Running DataNode instances are not able to talk to the server because of some networking of hadoop-based issues (check logs that include datanode info)
There is no hard disk space specified in configured data directories for DataNode instances or DataNode instances have run out of space. (check dfs.data.dir // delete old files if any)
Specified reserved spaces for DataNode instances in dfs.datanode.du.reserved is more than the free space which makes DataNode instances to understand there is no enough free space.
There is no enough threads for DataNode instances (check datanode logs and dfs.datanode.handler.count value)
Make sure dfs.data.transfer.protection is not equal to “authentication” and dfs.encrypt.data.transfer is equal to true.
Also please:
Verify the status of NameNode and DataNode services and check the related logs
Verify if core-site.xml has correct fs.defaultFS value and hdfs-site.xml has a valid value.
Verify hdfs-site.xml has dfs.namenode.http-address.. for all NameNode instances specified in case of PHD HA configuration.
Verify if the permissions on the directories are correct
Ref: https://wiki.apache.org/hadoop/CouldOnlyBeReplicatedTo
Ref: https://support.pivotal.io/hc/en-us/articles/201846688-HDFS-reports-Configured-Capacity-0-0-B-for-datanode
Also, please check: Writing to HDFS from Java, getting "could only be replicated to 0 nodes instead of minReplication"

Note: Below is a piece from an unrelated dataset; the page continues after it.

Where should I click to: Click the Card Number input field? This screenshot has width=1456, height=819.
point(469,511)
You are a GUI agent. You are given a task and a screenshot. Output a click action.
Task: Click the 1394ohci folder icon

Another reason could be that your Datanode machine hasn't exposed the port(50010 by default). In my case, I was trying to write a file from Machine1 to HDFS running on a Docker container C1 which was hosted on Machine2.
For the host machine to forward the requests to the services running on the container, the port forwarding should be taken care of. I could resolve the issue after forwarding the port 50010 from host machine to guest machine.
Check if the jps command on the computers which run the datanodes show that the datanodes are running. If they are running, then it means that they could not connect with the namenode and hence the namenode thinks there are no datanodes in the hadoop system.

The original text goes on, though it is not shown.